_Exercise details:_
After reading the lines below, count those that contain "section" and give the count alone.

* * * * * * * * *

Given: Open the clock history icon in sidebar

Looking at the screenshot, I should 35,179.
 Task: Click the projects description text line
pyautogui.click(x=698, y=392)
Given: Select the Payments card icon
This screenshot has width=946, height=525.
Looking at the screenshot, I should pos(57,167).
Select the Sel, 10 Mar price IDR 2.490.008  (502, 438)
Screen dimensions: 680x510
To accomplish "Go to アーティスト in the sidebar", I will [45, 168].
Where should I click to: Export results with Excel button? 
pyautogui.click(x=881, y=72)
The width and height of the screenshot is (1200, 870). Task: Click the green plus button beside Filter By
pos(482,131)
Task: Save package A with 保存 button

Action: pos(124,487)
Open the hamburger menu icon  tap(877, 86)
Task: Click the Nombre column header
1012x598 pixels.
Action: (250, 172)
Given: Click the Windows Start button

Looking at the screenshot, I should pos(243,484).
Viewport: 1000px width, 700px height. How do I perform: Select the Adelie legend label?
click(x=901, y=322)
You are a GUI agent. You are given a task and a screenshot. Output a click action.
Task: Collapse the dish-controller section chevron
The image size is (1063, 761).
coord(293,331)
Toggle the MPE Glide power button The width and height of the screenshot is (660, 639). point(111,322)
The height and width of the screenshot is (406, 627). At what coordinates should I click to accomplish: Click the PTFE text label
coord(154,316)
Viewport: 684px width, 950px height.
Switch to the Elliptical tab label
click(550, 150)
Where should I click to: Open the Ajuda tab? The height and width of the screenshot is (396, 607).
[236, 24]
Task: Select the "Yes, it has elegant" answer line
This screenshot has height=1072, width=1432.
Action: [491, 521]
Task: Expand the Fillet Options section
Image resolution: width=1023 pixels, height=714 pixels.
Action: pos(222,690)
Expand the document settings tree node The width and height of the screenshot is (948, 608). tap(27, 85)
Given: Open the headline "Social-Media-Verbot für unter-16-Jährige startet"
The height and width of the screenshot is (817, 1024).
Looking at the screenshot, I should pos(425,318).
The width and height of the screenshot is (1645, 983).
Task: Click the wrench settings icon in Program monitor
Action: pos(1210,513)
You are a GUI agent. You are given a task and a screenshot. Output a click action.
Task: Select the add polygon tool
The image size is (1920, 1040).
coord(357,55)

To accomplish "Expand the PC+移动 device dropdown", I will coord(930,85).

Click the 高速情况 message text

* * * * * * * * *

_Output for this exercise:_
2